Foraging performance of different hummingbird species was quantified by experimentally simulating changes in the environment, and we tested the hypothesis that species of migratory hummingbirds are more likely than resident to adjust their behaviour to changes in the environment. Colour discrimination tasks were designed to explore how 120 recently captured hummingbirds perform when the expected rewarding floral colour is not profitable. Hummingbirds were presented with an array consisting of 36 randomly distributed artificial flowers of two contrasting colours, where 18 were empty and either pink, orange or red, and 18 were filled with a sugar solution and were either green, yellow or orange.
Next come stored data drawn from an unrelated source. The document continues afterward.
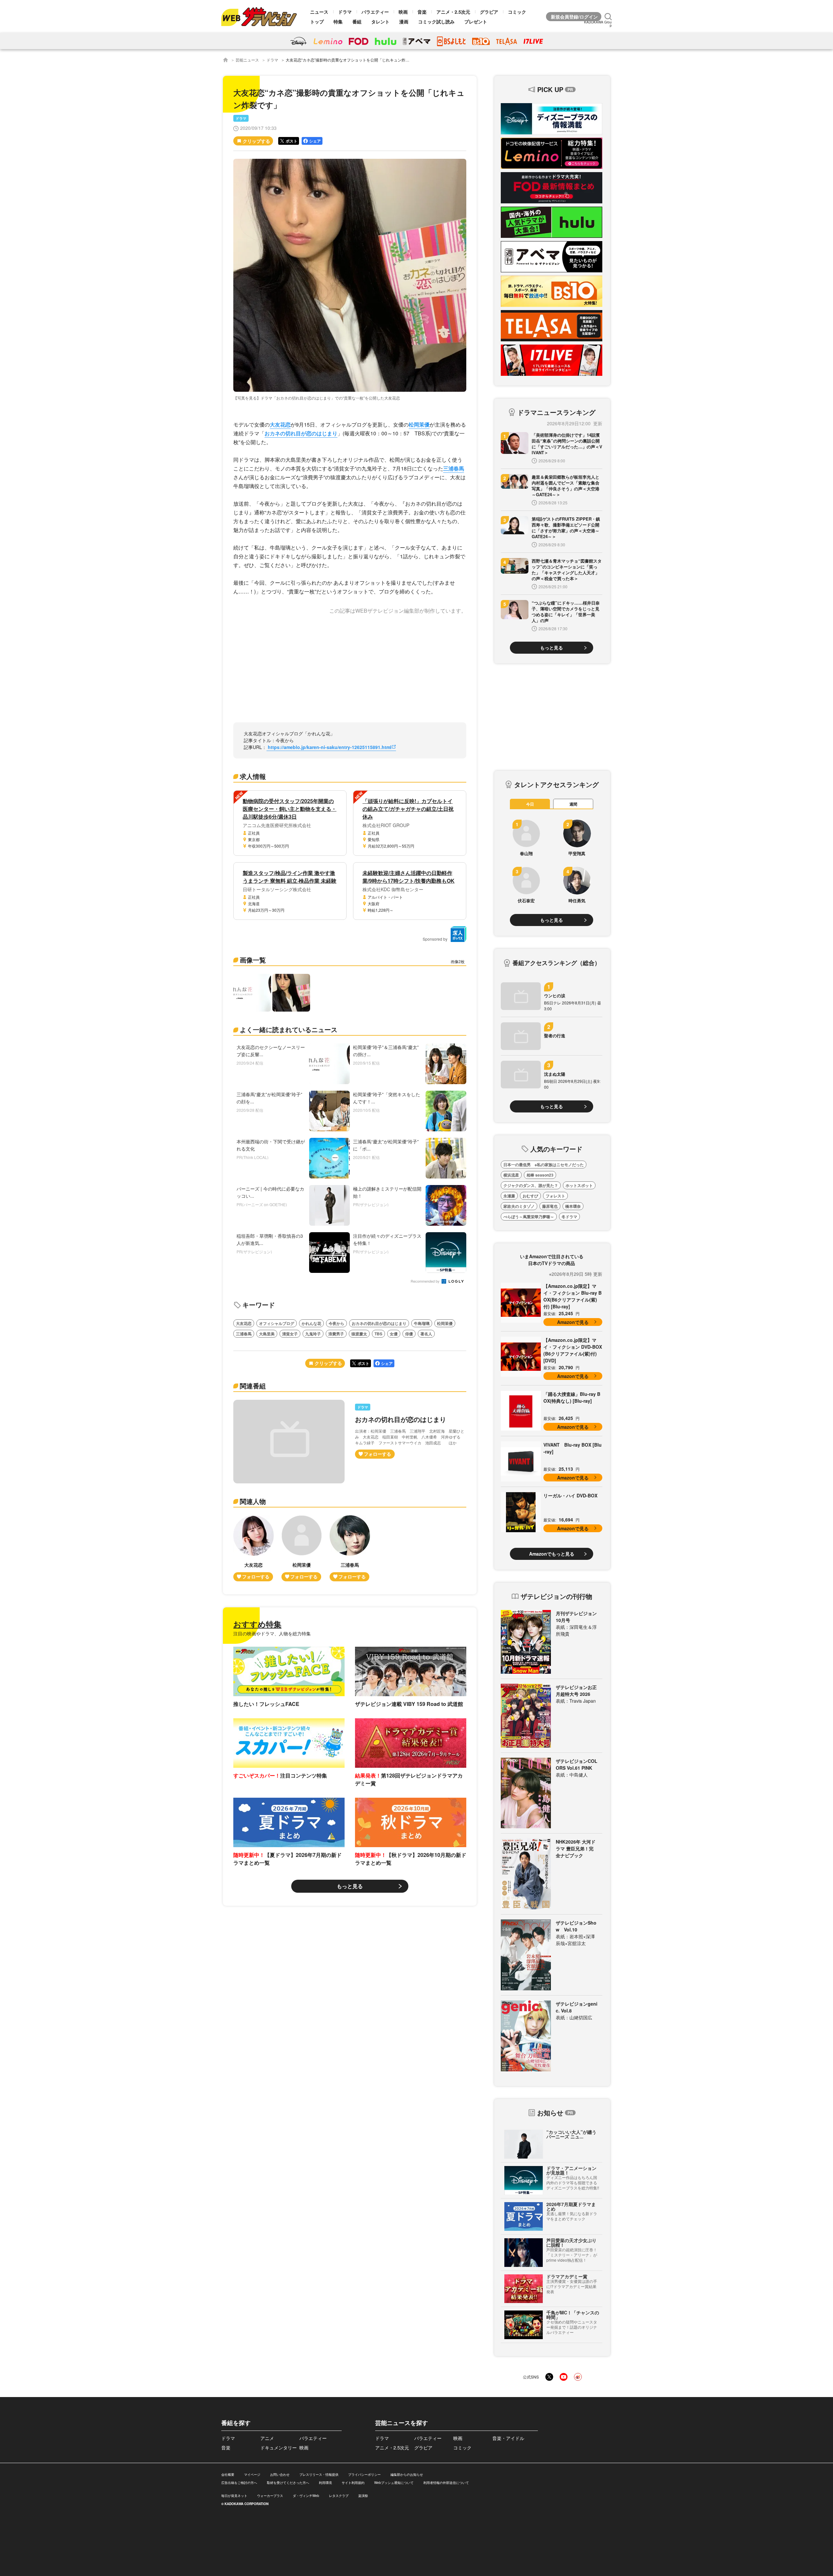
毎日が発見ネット (234, 2495)
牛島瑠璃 (422, 1323)
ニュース (319, 11)
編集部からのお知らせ (406, 2474)
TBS (378, 1334)
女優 (394, 1334)
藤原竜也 (550, 1206)
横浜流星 (511, 1175)
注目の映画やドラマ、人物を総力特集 (272, 1633)
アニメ (267, 2438)
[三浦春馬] (350, 1548)
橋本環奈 (573, 1206)
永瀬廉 (509, 1196)
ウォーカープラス (270, 2495)
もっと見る (350, 1886)
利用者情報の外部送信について (446, 2482)
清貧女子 (290, 1334)
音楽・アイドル (508, 2438)
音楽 (422, 11)
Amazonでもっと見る (551, 1553)
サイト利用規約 (353, 2482)
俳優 (409, 1334)
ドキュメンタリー (278, 2447)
Although a few individuals failed or gave up visiting the experimental array after few non-rewarding foraging bouts (28%), most hummingbirds foraged continuously (72%). Out of those that foraged continuously, 36% consistently visited non-rewarding flowers and 64% switched to the rewarding colour. On average, migrants visited proportionally more rewarding flowers and were more willing to forage than residents, except the poor performance of one migratory species. Both migratory and resident hummingbirds performed better than chance when foraging on red/orange arrays, but their foraging performance differed on pink/green and orange/yellow arrays. Our results showed that some individuals thrive on risk and novelty while others shrink from the same situation, and that these differences are due to intrinsic differences among individuals in their tendency to switch, or a differential sensitivity to different colour combinations, regardless of their migratory status.